---- Data
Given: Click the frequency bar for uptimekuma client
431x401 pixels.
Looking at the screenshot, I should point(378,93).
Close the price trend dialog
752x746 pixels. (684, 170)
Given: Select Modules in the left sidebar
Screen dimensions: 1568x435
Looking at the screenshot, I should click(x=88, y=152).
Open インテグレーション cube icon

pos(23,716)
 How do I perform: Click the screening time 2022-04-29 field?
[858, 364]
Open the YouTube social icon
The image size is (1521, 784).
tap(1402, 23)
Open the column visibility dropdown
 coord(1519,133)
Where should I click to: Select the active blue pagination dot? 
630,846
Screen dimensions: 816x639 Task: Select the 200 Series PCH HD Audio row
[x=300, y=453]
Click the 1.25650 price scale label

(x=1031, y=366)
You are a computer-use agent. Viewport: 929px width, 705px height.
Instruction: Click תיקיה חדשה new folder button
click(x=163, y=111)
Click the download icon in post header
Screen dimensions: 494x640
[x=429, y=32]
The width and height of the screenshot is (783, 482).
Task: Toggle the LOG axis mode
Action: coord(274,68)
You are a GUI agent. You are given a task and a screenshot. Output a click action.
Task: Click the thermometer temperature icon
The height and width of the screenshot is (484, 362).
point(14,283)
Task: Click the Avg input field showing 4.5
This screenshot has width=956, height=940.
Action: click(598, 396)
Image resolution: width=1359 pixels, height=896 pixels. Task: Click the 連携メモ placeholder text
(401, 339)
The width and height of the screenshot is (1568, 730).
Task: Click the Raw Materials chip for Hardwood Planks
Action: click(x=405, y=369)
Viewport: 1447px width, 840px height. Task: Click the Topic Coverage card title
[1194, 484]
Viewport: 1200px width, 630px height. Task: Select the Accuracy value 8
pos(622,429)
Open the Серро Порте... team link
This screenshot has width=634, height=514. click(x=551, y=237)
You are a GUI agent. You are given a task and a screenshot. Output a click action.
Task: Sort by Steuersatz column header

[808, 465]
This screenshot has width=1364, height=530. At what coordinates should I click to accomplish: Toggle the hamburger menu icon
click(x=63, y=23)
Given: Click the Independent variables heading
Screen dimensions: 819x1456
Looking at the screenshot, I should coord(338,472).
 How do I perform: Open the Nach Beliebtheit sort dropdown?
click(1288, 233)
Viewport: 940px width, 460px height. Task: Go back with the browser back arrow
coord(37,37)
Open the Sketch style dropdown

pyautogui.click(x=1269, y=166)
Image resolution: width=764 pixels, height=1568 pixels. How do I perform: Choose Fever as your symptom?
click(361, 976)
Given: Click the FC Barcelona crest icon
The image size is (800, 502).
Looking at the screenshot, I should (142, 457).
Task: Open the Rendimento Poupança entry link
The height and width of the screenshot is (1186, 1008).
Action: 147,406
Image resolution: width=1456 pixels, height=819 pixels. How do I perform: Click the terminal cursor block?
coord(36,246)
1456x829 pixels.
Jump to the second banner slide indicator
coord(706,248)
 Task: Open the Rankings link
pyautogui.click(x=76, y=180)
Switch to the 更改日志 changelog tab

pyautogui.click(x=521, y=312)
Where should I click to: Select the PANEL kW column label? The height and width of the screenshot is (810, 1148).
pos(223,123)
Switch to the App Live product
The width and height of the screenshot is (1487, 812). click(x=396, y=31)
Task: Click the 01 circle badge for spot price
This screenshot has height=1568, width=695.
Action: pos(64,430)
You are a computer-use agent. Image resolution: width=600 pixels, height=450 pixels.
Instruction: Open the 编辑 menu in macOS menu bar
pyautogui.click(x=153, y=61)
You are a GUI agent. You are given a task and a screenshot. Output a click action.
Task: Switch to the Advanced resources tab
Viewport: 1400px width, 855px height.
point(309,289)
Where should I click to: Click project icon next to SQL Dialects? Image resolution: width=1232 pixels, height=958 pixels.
--------
What you have to do:
The expected output is the complete data, repeated exactly.

Solution to the problem:
Given: Click the frequency bar for uptimekuma client
431x401 pixels.
Looking at the screenshot, I should point(378,93).
Close the price trend dialog
752x746 pixels. (684, 170)
Given: Select Modules in the left sidebar
Screen dimensions: 1568x435
Looking at the screenshot, I should click(x=88, y=152).
Open インテグレーション cube icon

pos(23,716)
 How do I perform: Click the screening time 2022-04-29 field?
[858, 364]
Open the YouTube social icon
The image size is (1521, 784).
tap(1402, 23)
Open the column visibility dropdown
 coord(1519,133)
Where should I click to: Select the active blue pagination dot? 
630,846
Screen dimensions: 816x639 Task: Select the 200 Series PCH HD Audio row
[x=300, y=453]
Click the 1.25650 price scale label

(x=1031, y=366)
You are a computer-use agent. Viewport: 929px width, 705px height.
Instruction: Click תיקיה חדשה new folder button
click(x=163, y=111)
Click the download icon in post header
Screen dimensions: 494x640
[x=429, y=32]
The width and height of the screenshot is (783, 482).
Task: Toggle the LOG axis mode
Action: coord(274,68)
You are a GUI agent. You are given a task and a screenshot. Output a click action.
Task: Click the thermometer temperature icon
The height and width of the screenshot is (484, 362).
point(14,283)
Task: Click the Avg input field showing 4.5
This screenshot has width=956, height=940.
Action: click(598, 396)
Image resolution: width=1359 pixels, height=896 pixels. Task: Click the 連携メモ placeholder text
(401, 339)
The width and height of the screenshot is (1568, 730).
Task: Click the Raw Materials chip for Hardwood Planks
Action: click(x=405, y=369)
Viewport: 1447px width, 840px height. Task: Click the Topic Coverage card title
[1194, 484]
Viewport: 1200px width, 630px height. Task: Select the Accuracy value 8
pos(622,429)
Open the Серро Порте... team link
This screenshot has width=634, height=514. click(x=551, y=237)
You are a GUI agent. You are given a task and a screenshot. Output a click action.
Task: Sort by Steuersatz column header

[808, 465]
This screenshot has width=1364, height=530. At what coordinates should I click to accomplish: Toggle the hamburger menu icon
click(x=63, y=23)
Given: Click the Independent variables heading
Screen dimensions: 819x1456
Looking at the screenshot, I should coord(338,472).
 How do I perform: Open the Nach Beliebtheit sort dropdown?
click(1288, 233)
Viewport: 940px width, 460px height. Task: Go back with the browser back arrow
coord(37,37)
Open the Sketch style dropdown

pyautogui.click(x=1269, y=166)
Image resolution: width=764 pixels, height=1568 pixels. How do I perform: Choose Fever as your symptom?
click(361, 976)
Given: Click the FC Barcelona crest icon
The image size is (800, 502).
Looking at the screenshot, I should (142, 457).
Task: Open the Rendimento Poupança entry link
The height and width of the screenshot is (1186, 1008).
Action: 147,406
Image resolution: width=1456 pixels, height=819 pixels. How do I perform: Click the terminal cursor block?
coord(36,246)
1456x829 pixels.
Jump to the second banner slide indicator
coord(706,248)
 Task: Open the Rankings link
pyautogui.click(x=76, y=180)
Switch to the 更改日志 changelog tab

pyautogui.click(x=521, y=312)
Where should I click to: Select the PANEL kW column label? The height and width of the screenshot is (810, 1148).
pos(223,123)
Switch to the App Live product
The width and height of the screenshot is (1487, 812). click(x=396, y=31)
Task: Click the 01 circle badge for spot price
This screenshot has height=1568, width=695.
Action: pos(64,430)
You are a computer-use agent. Image resolution: width=600 pixels, height=450 pixels.
Instruction: Open the 编辑 menu in macOS menu bar
pyautogui.click(x=153, y=61)
You are a GUI agent. You are given a task and a screenshot. Output a click action.
Task: Switch to the Advanced resources tab
Viewport: 1400px width, 855px height.
point(309,289)
Where should I click to: Click project icon next to SQL Dialects? Image resolution: width=1232 pixels, height=958 pixels.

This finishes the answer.